__Your task__
Will you recast the entries below as a numbered list, running from their first line up to and including the line containing "Image resolution: width=889", with blank lines skipped and the pictures left out?

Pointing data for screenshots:
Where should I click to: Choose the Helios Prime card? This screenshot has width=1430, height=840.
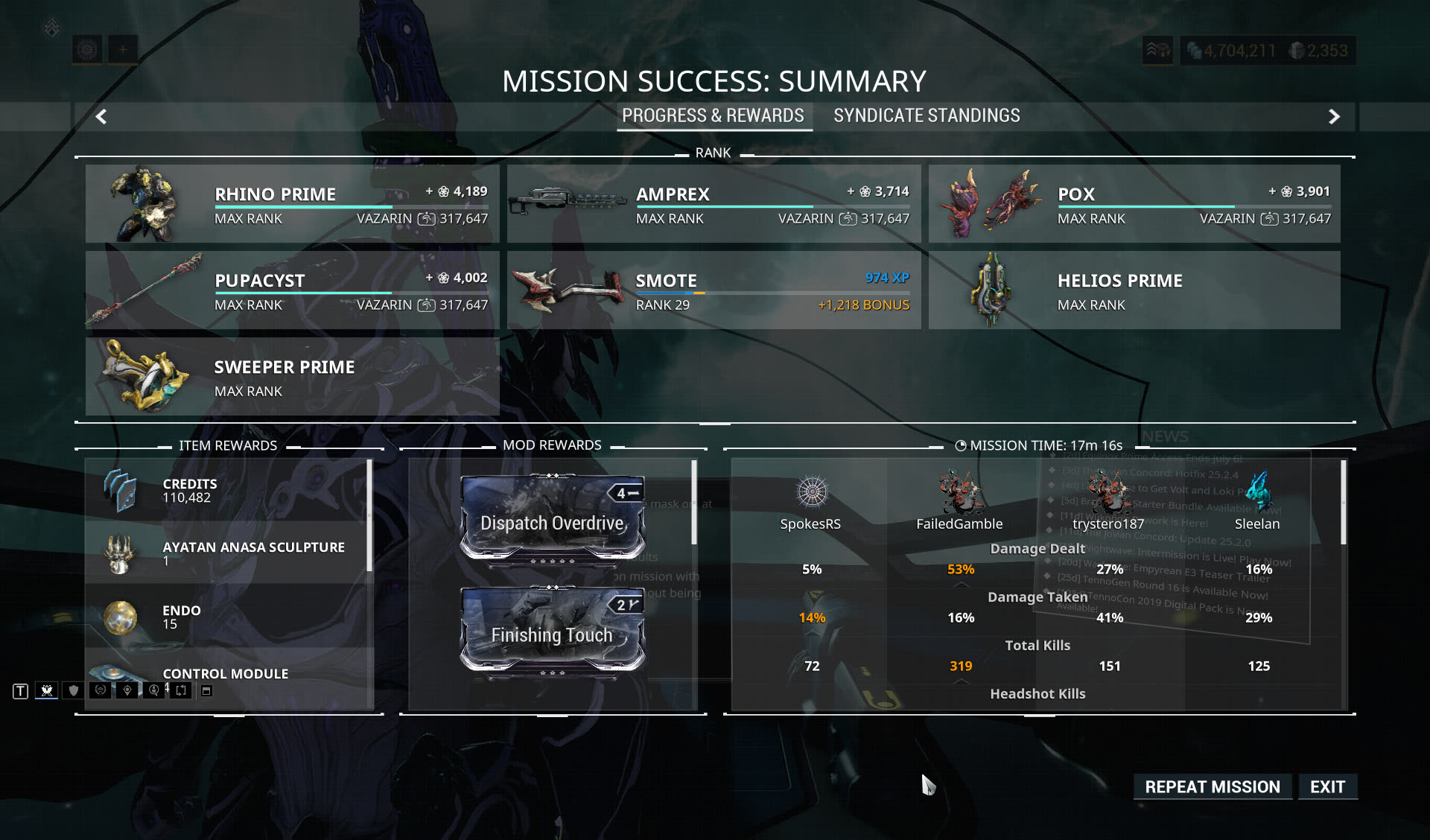click(1134, 290)
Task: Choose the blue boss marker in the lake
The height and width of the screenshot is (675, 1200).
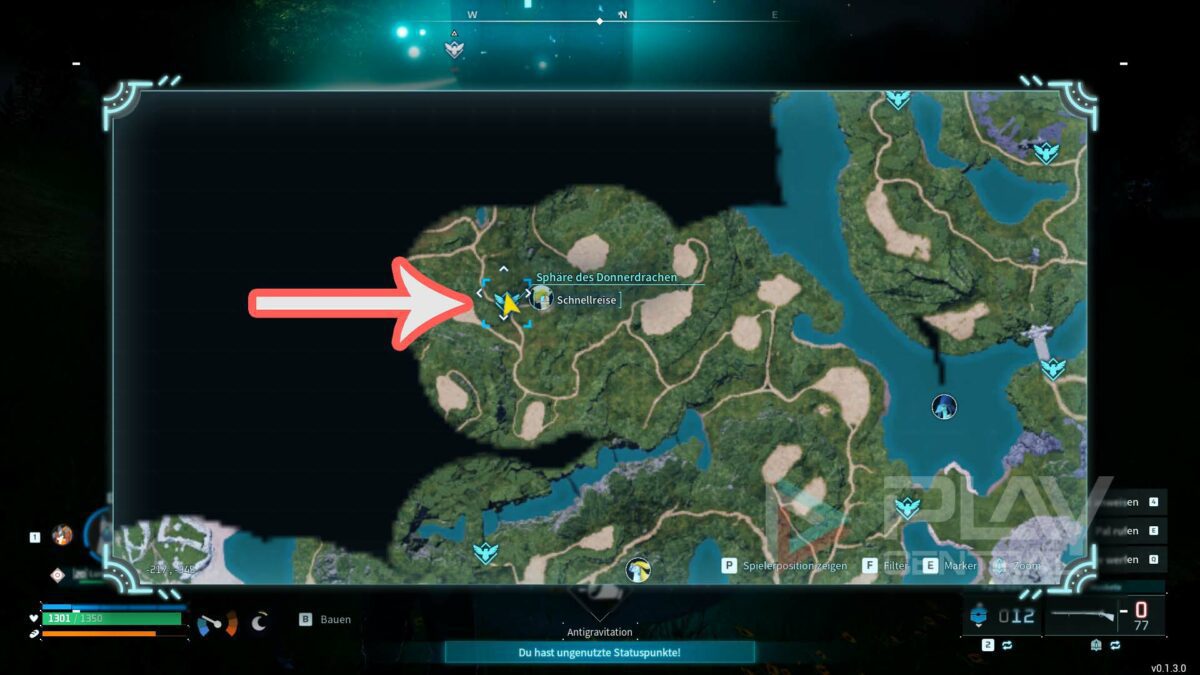Action: 944,406
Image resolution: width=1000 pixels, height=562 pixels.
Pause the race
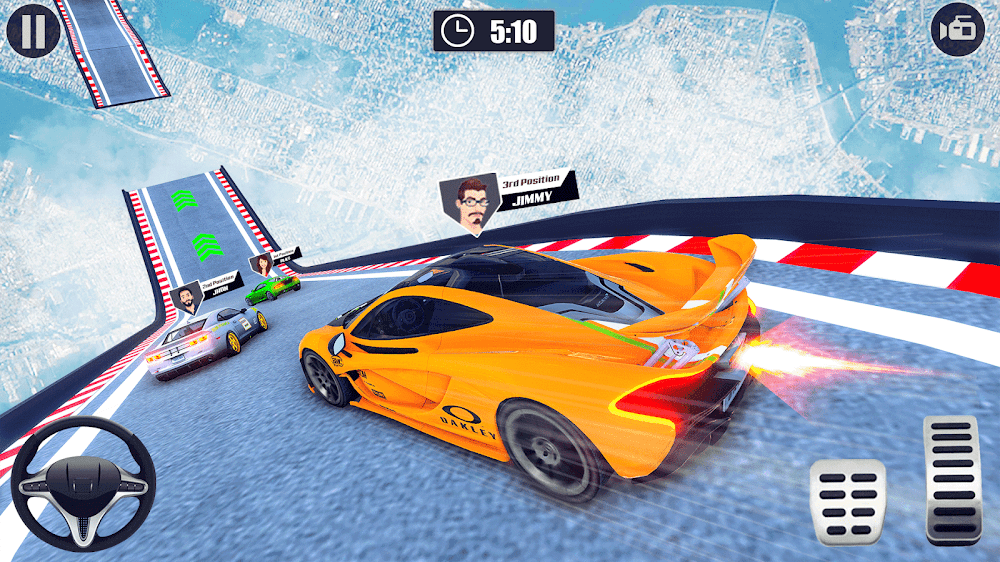(34, 30)
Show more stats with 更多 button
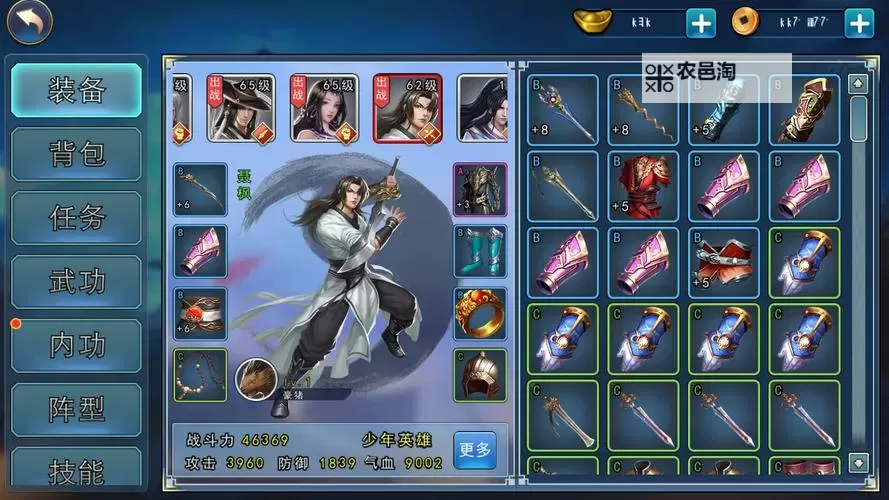Image resolution: width=889 pixels, height=500 pixels. pyautogui.click(x=475, y=450)
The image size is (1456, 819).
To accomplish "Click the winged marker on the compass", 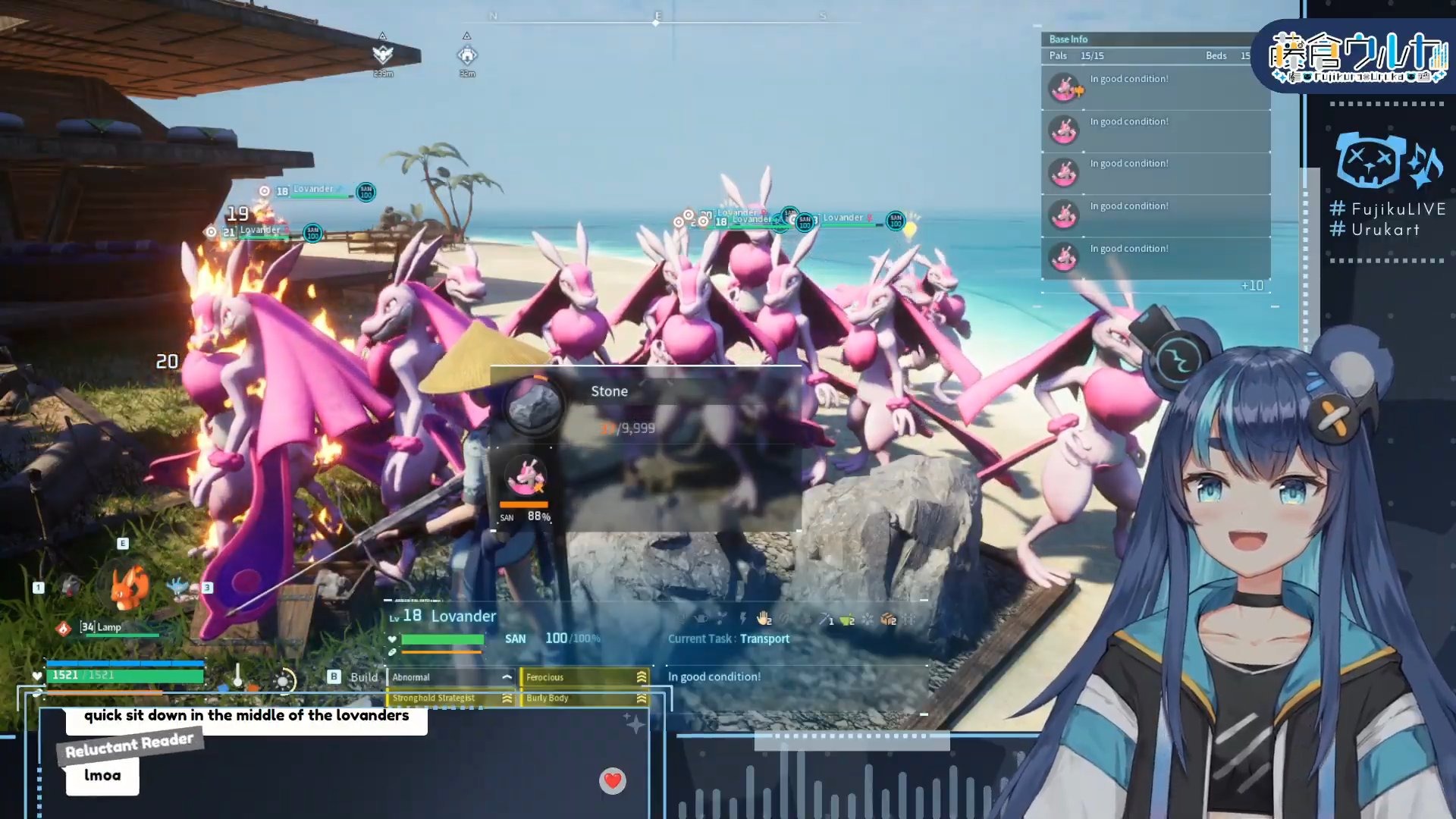I will [383, 54].
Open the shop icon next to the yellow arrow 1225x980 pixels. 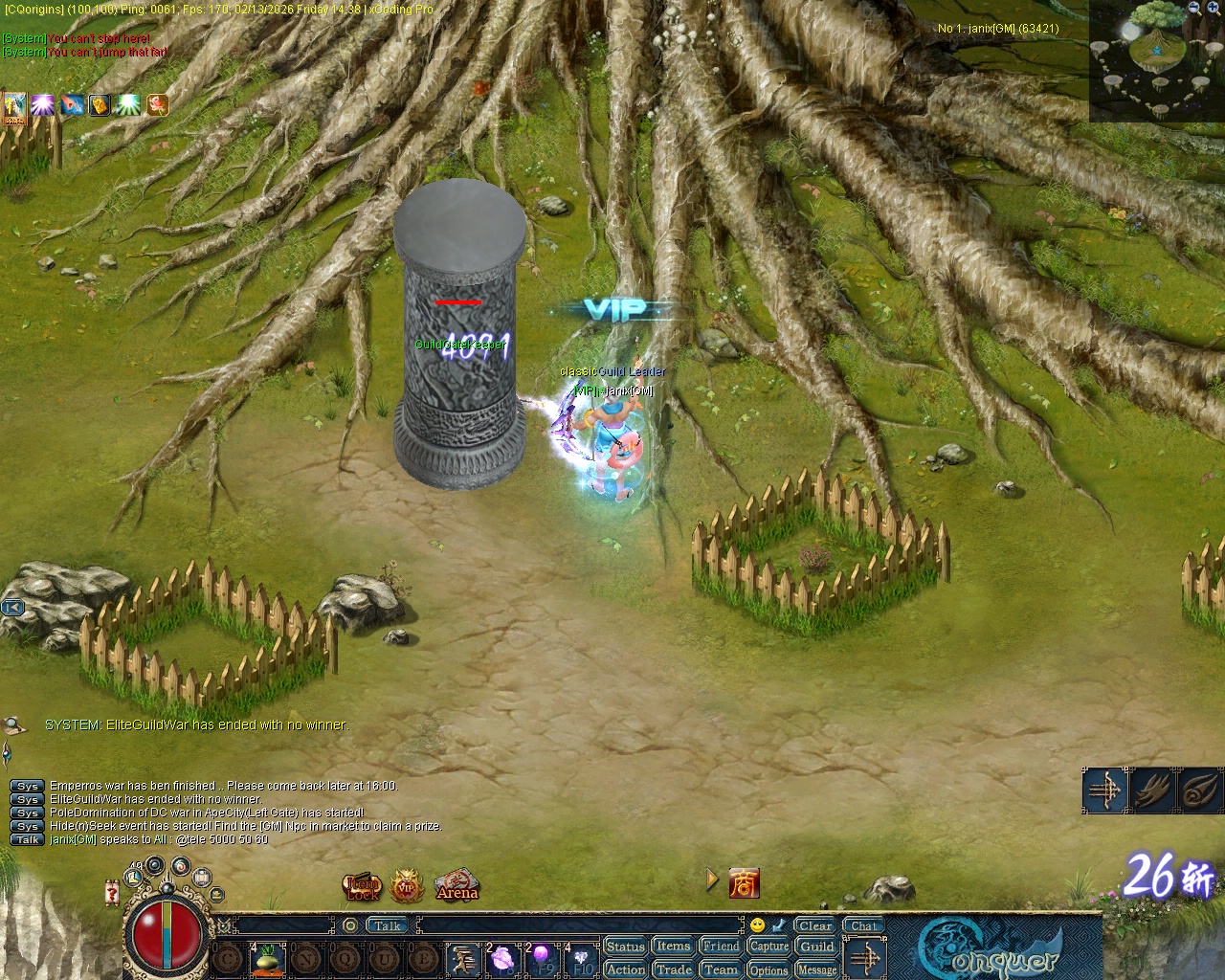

__Correct response__
1. Where should I click to: Choose the Helios Prime card? This screenshot has width=1430, height=840.
2. click(1134, 290)
3. Task: Choose the blue boss marker in the lake
4. The height and width of the screenshot is (675, 1200).
5. Action: 944,406
6. Image resolution: width=1000 pixels, height=562 pixels.
7. Pause the race
8. (34, 30)
9. Show more stats with 更多 button
10. Image resolution: width=889 pixels, height=500 pixels. pyautogui.click(x=475, y=450)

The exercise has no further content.